The FE 3D formulation for the hexahedron was easy to formulate with third degree Hermitian polynomials due to the number of equations nedded for representing bending effects and adding the corresponding DOF for rotation, in comparison with common formulations. The proposed FE is based on hermitian polynomial interpolation, which considerably reduces the quantity of nodes in the hexahedron element and catches the bending effect more accurately by adding three additional DOF of rotation for each node. Rotations in common FE are caught by adding more nodes in the hexahedron and can include three or more nodes for each Edge, with 3 DOF for each one but only in translation, and rotations are calculated based on the translations.
It is also well known that the addition of rotations of DOF using hermitian polynomial interpolation is used for beam formulation (similar to the Timoshenko beam formulation presented in this paper) and for plates, which work with the axis of the structural element, but in this paper, the using hermitian polynomial interpolation is used directly in the FE formulation, in order to reduce the quantity of nodes and add three more DOF for rotations.
The advantage of this FE could lie in the processing time, but it depends because for a common FE formulation, there has to be a minumum of 16 nodes in order to correctly catch the bending effect (which is not very precise, because the polynomical order is barely 2), generating 48 equations per element, so the number of equations increases, but, using the Hexahedral FE with eight nodes, the number of equations is the same (48) per element but the order of the interpolation is 3 (used in this paper), not 2, so, with a common FE formulation (3 DOF per node) there will need 24 nodes, generating 72 equations per element, and it will always catch the rotations based on the translations. Based on the paragraph above, the advantages of using an FE lie in accuracy obtained by adding three additional DOF for rotations.
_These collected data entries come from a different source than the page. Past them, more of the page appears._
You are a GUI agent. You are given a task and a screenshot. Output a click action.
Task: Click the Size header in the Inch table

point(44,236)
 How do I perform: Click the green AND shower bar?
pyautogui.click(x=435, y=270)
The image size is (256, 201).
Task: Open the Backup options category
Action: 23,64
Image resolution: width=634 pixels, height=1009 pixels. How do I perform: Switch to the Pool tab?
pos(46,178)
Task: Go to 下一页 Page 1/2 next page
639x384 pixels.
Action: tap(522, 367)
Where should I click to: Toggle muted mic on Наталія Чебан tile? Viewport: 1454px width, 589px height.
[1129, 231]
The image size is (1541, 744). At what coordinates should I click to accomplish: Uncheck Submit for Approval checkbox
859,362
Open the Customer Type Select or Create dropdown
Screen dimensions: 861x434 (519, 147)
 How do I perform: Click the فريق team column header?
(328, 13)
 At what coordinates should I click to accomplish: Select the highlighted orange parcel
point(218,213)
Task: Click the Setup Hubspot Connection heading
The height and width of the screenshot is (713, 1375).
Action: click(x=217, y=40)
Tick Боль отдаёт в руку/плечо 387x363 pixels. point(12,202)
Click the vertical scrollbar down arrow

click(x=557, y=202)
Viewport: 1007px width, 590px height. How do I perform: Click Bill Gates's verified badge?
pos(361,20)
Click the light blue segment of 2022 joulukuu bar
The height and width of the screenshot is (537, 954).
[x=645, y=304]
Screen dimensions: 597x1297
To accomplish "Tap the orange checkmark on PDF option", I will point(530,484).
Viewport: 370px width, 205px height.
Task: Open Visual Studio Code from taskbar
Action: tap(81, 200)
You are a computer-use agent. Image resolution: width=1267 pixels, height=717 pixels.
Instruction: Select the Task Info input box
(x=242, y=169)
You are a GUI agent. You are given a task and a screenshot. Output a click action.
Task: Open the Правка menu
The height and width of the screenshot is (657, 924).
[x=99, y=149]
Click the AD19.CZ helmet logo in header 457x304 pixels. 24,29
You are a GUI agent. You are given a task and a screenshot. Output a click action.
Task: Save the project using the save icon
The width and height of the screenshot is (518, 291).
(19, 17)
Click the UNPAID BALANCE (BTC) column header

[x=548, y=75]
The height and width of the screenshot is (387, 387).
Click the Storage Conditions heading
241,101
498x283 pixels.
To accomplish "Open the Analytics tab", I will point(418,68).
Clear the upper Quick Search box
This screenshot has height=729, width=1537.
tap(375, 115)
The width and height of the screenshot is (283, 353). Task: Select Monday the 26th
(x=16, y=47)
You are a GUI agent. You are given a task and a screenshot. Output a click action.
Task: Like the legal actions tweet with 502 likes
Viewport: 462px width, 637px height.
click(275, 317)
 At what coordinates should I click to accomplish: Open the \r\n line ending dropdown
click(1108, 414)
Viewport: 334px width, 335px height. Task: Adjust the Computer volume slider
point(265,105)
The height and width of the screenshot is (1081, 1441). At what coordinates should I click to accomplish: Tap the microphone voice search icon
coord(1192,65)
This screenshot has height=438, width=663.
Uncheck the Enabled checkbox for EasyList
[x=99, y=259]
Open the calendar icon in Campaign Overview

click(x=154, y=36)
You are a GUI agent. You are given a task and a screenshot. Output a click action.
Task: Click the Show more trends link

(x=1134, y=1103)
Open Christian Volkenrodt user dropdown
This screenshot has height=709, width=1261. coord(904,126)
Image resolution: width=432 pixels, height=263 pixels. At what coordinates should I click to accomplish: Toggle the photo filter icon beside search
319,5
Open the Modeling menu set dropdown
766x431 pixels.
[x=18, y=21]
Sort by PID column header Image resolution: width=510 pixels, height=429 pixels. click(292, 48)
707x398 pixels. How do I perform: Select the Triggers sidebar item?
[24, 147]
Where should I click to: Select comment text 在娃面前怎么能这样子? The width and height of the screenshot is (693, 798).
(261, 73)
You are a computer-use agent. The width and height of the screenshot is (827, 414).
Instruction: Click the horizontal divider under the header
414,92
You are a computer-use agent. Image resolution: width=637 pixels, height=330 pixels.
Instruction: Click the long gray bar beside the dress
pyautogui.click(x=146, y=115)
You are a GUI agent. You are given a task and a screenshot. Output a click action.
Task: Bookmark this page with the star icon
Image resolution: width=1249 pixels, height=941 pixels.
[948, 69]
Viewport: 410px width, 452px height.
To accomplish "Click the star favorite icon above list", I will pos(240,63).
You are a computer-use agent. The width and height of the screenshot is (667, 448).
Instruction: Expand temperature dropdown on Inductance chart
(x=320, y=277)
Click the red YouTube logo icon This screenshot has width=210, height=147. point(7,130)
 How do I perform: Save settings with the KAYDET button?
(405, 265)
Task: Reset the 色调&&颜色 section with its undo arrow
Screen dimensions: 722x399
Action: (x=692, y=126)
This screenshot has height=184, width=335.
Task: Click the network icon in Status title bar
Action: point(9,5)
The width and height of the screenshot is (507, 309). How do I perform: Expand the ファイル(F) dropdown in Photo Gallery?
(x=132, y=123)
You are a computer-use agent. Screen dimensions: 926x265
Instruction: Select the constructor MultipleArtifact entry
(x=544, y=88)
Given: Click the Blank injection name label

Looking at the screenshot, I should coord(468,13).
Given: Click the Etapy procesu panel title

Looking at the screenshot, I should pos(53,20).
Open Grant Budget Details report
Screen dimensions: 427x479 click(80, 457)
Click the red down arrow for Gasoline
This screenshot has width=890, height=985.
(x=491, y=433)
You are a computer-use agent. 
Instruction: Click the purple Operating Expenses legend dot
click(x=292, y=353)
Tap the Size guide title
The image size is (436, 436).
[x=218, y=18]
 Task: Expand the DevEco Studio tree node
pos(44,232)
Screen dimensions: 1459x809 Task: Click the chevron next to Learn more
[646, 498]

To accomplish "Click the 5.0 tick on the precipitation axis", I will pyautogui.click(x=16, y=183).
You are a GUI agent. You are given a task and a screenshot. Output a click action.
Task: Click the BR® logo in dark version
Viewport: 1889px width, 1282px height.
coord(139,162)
With respect to the Timoshenko simulations, it is observed that the results oscillate between high and low for the different beams in the different cases, so it is recommended to continue with the development until a better approximation is achieved in terms of deflections. One of the possible causes of these differences is the way in which the restrictions are carried out since by EF, these are carried out on a surface or on a line, while by the Timoshenko simulation, they are carried out at a point on the shaft, and this might make a difference.
In some cases, the Timoshenko simulations and the finite element 3D Hexa 8 matched almost perfectly, which implies that for academic purposes, it is possible to use the total section deformed shape based on the axis deformations, and by applying some trigonometric relations.
The accuracy of the finite element model must obviously be contrasted with the experimental results carried out on beams with geometry and mechanical characteristics similar to those used in this work.